*** Excerpted data
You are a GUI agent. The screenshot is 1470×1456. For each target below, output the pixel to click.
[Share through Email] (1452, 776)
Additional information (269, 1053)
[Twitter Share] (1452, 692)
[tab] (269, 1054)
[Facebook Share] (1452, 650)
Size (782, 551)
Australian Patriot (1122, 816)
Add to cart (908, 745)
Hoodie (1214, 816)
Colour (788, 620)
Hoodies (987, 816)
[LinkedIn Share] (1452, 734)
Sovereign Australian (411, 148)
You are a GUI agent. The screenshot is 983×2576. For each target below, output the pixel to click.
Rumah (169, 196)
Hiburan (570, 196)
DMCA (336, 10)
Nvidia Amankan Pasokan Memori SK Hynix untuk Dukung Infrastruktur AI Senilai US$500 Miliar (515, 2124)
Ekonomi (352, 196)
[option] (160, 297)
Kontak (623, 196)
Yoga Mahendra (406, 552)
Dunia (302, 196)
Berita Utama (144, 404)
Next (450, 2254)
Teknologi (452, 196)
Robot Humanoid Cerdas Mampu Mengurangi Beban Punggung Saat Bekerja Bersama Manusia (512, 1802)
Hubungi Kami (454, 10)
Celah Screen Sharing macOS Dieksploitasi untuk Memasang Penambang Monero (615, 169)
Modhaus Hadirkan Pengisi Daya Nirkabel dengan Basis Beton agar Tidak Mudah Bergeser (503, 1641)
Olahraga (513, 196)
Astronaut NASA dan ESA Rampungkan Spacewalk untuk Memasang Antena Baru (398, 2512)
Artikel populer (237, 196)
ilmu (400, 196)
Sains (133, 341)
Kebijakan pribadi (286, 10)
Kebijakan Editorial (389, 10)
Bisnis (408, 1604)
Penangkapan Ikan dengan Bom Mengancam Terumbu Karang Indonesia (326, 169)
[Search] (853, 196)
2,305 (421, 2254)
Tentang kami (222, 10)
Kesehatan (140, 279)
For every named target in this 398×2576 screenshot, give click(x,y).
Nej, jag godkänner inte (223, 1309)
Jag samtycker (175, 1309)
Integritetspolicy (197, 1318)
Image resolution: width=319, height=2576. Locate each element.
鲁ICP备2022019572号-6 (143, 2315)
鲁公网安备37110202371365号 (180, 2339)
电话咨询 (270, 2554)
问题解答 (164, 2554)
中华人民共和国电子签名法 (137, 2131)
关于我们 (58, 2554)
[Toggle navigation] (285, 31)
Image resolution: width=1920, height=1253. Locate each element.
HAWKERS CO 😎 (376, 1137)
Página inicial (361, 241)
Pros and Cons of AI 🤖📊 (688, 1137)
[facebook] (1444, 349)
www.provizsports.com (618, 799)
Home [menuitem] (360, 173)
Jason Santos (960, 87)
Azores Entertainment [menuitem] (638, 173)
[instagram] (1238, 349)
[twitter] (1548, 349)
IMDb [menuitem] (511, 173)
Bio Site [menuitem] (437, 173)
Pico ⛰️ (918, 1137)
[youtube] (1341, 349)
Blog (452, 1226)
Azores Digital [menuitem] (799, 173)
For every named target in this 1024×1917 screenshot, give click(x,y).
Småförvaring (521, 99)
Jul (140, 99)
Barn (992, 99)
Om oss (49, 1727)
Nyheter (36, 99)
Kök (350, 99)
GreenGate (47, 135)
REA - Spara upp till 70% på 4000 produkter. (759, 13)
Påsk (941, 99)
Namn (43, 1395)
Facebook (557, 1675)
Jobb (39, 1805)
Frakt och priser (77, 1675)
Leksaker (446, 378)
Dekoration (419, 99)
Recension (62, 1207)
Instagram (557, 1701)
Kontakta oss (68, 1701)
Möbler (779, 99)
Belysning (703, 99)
******
**Directions for this task:**
What are the lines above that hold the string "every"? Copy them.

**Exercise answer:**
For every named target in this 398×2576 screenshot, give click(x,y).
For every named target in this 1024×1917 screenshot, give click(x,y).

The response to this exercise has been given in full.